Extract.
Akwaeke Emezi | August 2020 |256 pp
Vivek Oji is a young man with feminine (maybe androgynous?) looks growing up in a Nigerian village with his parents and close circle of friends. We learn early on that Vivek’s dead body is wrapped and left at his parents doorstep. You’ll have to read the story and meet the characters to understand how or why. Your assumption is wrong. 😜
I would say this is definitely a character driven book. The book pushes forward as we learn about each character and their relationship with Vivek. Vivek’s mom, who chooses to ignore his feminine looks and ways, opting for ‘his sensitive’ or sick. Vivek’s dad, who placates his wife and uses an affair to distract him from the troubles in his home. Vivek’s cousin who has a crush on him and at once understands and is horrified by Vivek’s choices. And Vivek’s close female friends that make a ‘safe-space’ for him in their home and in their clothes, unbeknownst to most folks around them.
Pros: The story is beautifully written and creates a type of intimacy that surprised me. There is something interesting about watching people reconcile a hard truth in real time. I think this is the case with Vivek, his sexuality and his friends and family. An added bonus is Vivek narrates some of the story sharing insight from his grave.

Task instructions.
1. How would you sum up the review in two sentences?
2. Can you switch "intimacy" to "closeness" and give the review again, beginning at the words that have "Pros: The story" and stopping after "from his grave."?
Use nothing but the review itself.

Given records.
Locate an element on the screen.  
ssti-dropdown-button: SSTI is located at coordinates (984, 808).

* * *

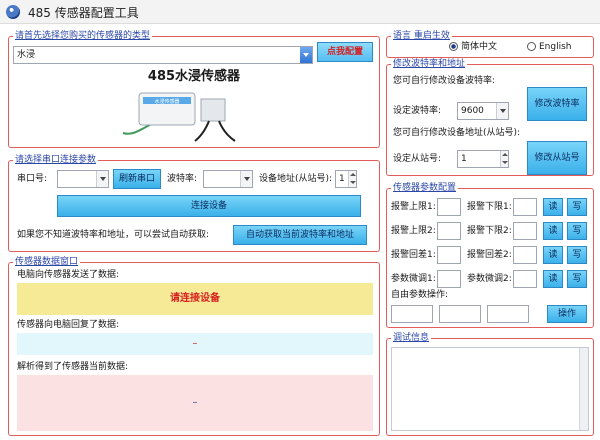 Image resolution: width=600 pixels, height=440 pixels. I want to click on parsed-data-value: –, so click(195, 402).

Answers to each task.
1. Vivek Oji, a young man with feminine looks growing up in a Nigerian village, is found dead, his body wrapped and left at his parents' doorstep. The review calls the book character-driven and beautifully written, moving forward through each character's relationship with Vivek, who narrates some of the story from his grave.

2.
Pros: The story is beautifully written and creates a type of closeness that surprised me. There is something interesting about watching people reconcile a hard truth in real time. I think this is the case with Vivek, his sexuality and his friends and family. An added bonus is Vivek narrates some of the story sharing insight from his grave.